§ WHAT IS ASKED: Repeat the lines of the listing, starting with the line that contains "Given: Select the live/console hotspot tile" and going on through the line that contains "Looking at the". Leave the pictures out of your answer.
>> begin RECORDS FOR THE TASK
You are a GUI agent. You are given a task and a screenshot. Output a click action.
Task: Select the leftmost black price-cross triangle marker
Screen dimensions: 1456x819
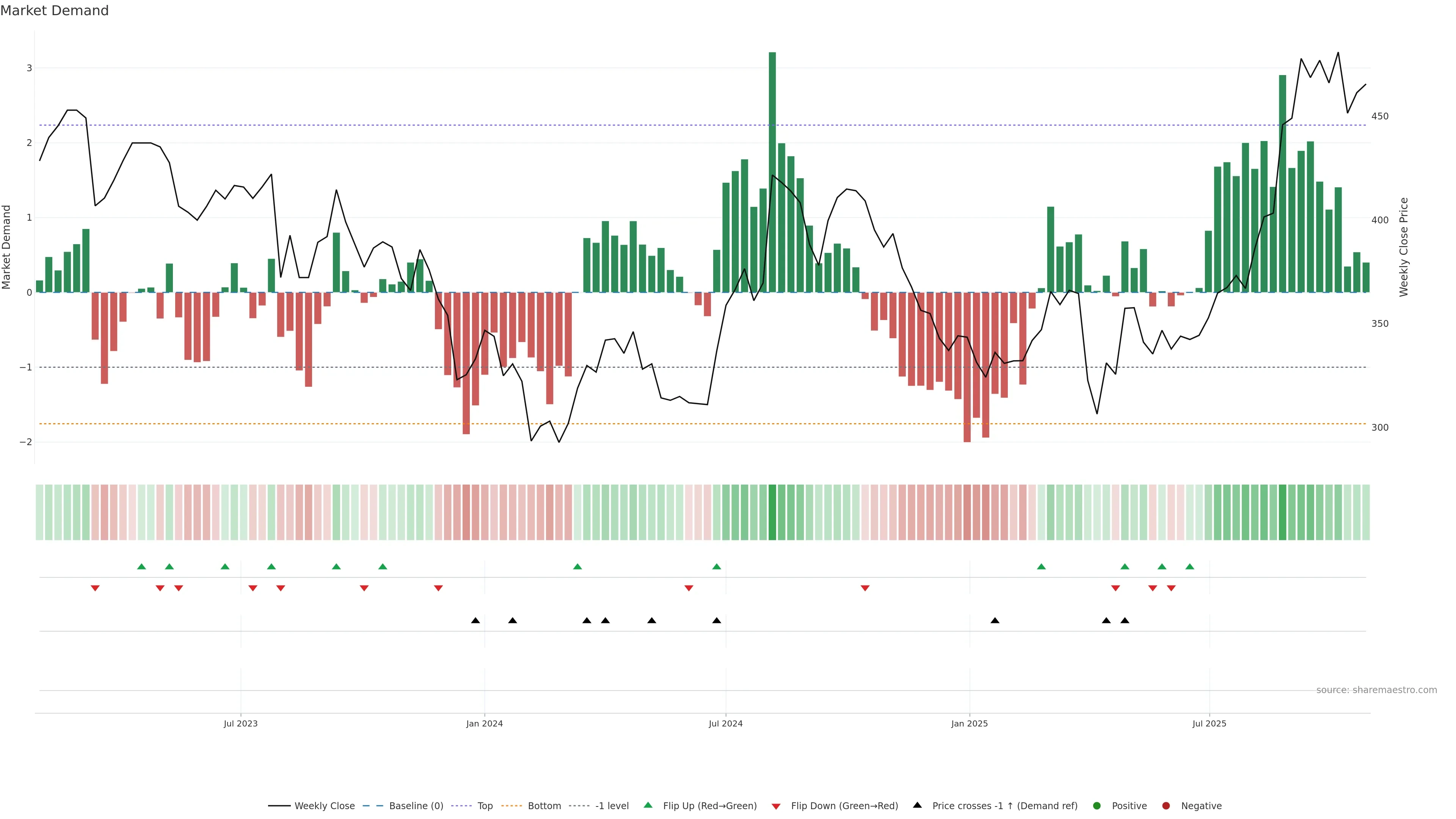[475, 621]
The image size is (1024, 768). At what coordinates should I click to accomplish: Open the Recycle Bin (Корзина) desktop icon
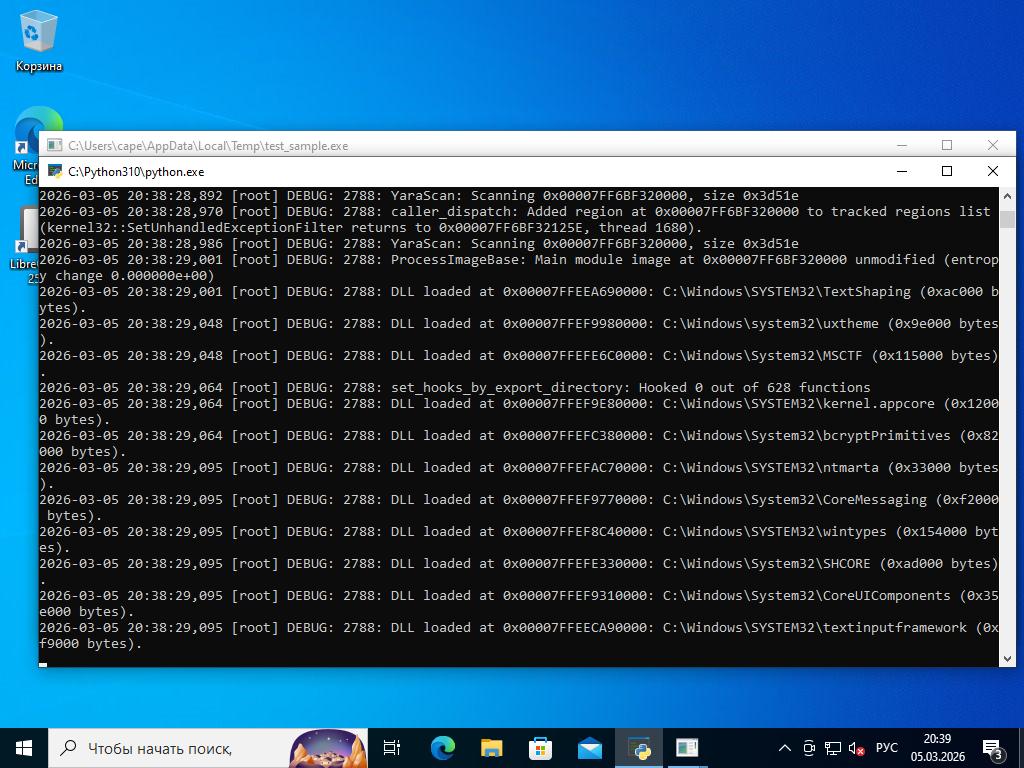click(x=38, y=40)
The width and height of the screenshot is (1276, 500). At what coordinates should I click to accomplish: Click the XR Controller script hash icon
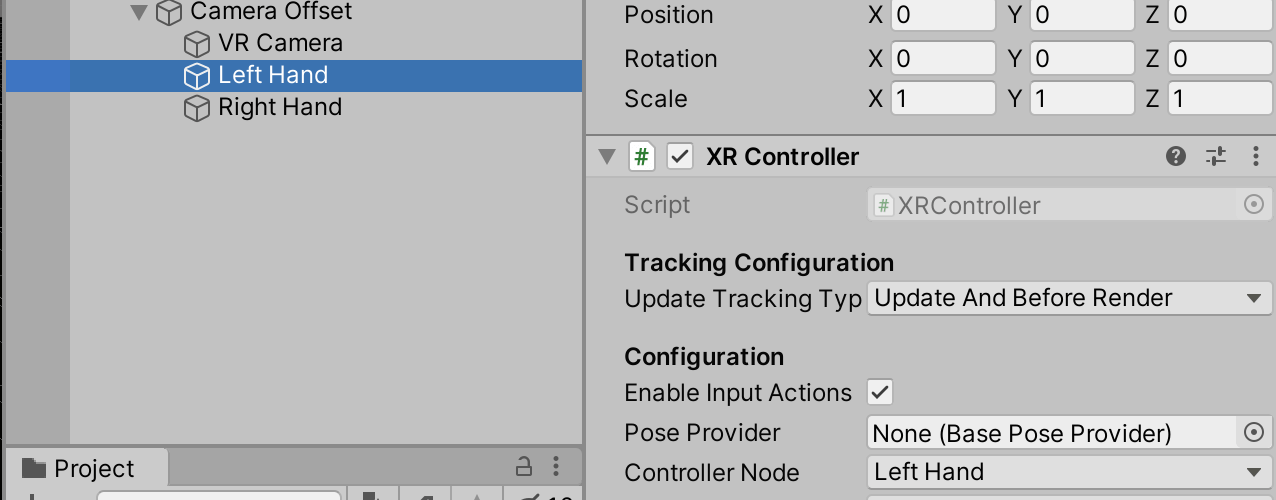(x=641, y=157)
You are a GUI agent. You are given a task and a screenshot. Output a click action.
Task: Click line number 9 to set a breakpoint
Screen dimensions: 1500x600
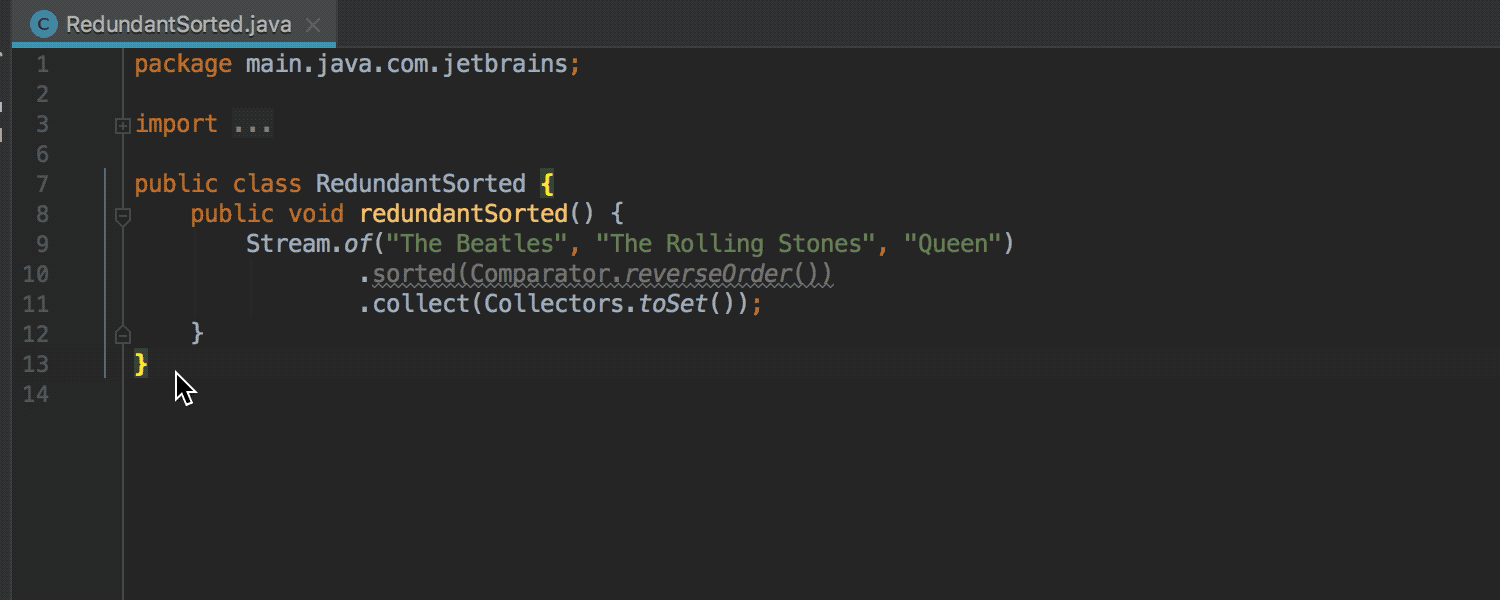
>> end RECORDS FOR THE TASK
>> begin RECORDS FOR THE TASK
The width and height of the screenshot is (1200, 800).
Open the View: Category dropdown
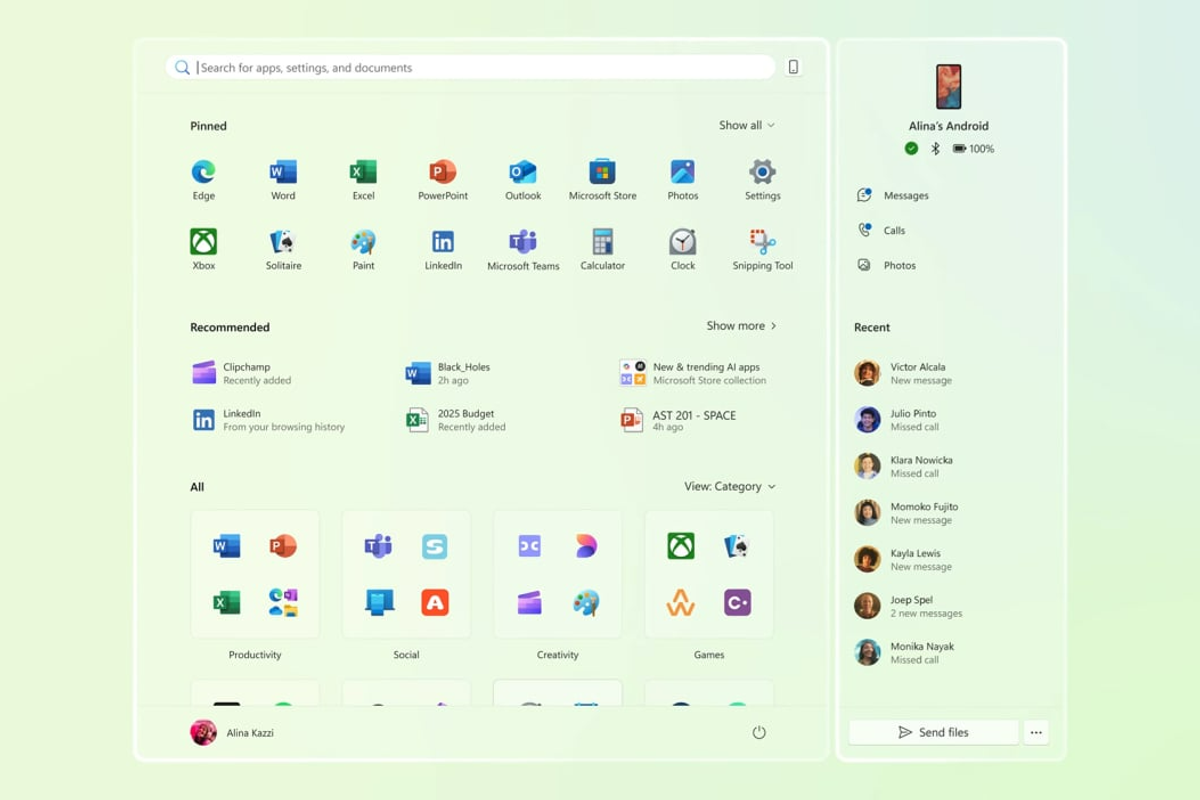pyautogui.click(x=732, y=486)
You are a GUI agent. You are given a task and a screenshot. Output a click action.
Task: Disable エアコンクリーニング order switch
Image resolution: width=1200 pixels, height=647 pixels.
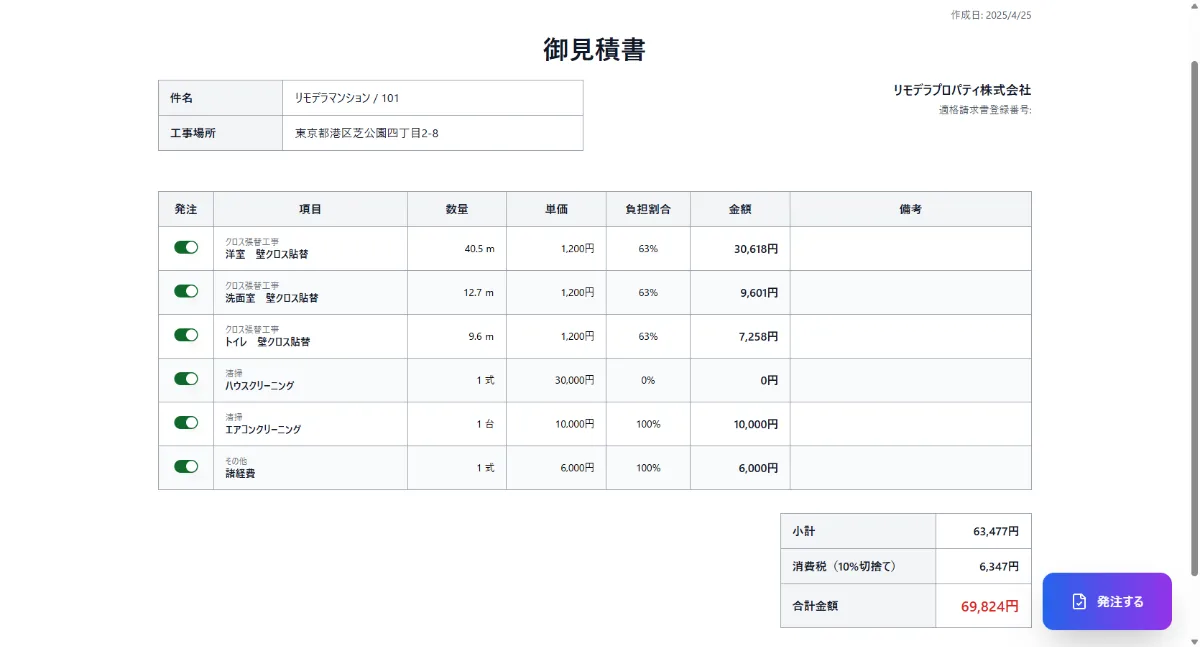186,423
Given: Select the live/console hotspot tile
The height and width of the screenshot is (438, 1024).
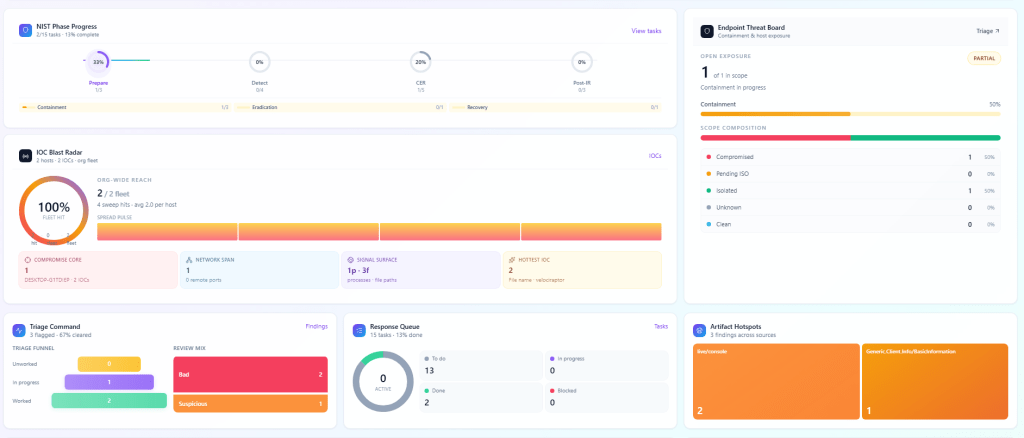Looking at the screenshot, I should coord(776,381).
>> end RECORDS FOR THE TASK
§ ANSWER BELOW:
Given: Select the live/console hotspot tile
The height and width of the screenshot is (438, 1024).
Looking at the screenshot, I should coord(776,381).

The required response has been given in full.